Go through the entries below and pick out every line with "section".
Exercise materials Start Marker
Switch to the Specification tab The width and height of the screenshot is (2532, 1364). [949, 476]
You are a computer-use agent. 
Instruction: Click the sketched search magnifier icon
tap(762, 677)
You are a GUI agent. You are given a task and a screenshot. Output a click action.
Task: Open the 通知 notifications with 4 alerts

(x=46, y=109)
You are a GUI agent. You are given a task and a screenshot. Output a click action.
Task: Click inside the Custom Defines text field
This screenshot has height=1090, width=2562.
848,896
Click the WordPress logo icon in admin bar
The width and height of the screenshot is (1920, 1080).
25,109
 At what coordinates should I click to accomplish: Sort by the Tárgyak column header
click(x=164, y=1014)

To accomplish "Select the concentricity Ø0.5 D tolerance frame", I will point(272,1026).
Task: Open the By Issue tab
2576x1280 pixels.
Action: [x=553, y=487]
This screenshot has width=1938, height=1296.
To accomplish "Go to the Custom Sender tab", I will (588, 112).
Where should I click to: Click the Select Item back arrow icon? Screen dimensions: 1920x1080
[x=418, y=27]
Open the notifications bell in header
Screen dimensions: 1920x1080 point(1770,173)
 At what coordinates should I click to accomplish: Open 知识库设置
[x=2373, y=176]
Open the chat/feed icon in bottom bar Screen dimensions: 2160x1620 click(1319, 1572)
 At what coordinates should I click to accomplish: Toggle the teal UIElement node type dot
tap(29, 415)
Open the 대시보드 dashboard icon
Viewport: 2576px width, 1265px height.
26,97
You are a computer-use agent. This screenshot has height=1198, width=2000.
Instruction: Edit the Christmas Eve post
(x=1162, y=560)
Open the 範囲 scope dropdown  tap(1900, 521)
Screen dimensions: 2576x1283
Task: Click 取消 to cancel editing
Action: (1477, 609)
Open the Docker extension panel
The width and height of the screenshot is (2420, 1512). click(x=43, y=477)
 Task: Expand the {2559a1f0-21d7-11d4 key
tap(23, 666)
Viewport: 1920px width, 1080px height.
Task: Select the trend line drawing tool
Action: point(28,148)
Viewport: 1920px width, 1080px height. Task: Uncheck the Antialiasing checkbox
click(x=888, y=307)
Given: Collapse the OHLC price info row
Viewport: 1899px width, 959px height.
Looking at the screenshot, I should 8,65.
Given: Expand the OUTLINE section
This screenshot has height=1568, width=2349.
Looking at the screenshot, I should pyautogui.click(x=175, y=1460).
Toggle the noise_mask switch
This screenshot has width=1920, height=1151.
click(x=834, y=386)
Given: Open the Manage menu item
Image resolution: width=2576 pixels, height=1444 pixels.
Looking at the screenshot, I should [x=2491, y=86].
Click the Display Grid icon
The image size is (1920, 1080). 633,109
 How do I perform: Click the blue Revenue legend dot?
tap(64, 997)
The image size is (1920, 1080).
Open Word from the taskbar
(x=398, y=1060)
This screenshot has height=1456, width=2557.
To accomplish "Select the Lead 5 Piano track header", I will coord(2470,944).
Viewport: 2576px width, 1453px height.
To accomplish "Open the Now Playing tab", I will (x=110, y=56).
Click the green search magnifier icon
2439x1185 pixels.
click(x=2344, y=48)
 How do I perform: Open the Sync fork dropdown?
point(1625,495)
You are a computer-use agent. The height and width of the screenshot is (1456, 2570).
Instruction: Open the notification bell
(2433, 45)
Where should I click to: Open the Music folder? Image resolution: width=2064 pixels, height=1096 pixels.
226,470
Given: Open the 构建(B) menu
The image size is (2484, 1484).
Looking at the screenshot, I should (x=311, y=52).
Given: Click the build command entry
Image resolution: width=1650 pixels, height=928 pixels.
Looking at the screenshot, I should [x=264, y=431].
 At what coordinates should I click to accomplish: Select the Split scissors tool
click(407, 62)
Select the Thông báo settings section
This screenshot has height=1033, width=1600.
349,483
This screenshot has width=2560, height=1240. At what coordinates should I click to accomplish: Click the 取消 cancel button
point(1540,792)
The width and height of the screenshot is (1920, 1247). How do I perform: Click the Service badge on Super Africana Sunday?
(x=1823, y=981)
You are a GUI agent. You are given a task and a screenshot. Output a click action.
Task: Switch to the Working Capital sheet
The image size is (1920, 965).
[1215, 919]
Exercise materials End Marker
Response below:
Given: Expand the OUTLINE section
Select the Thông báo settings section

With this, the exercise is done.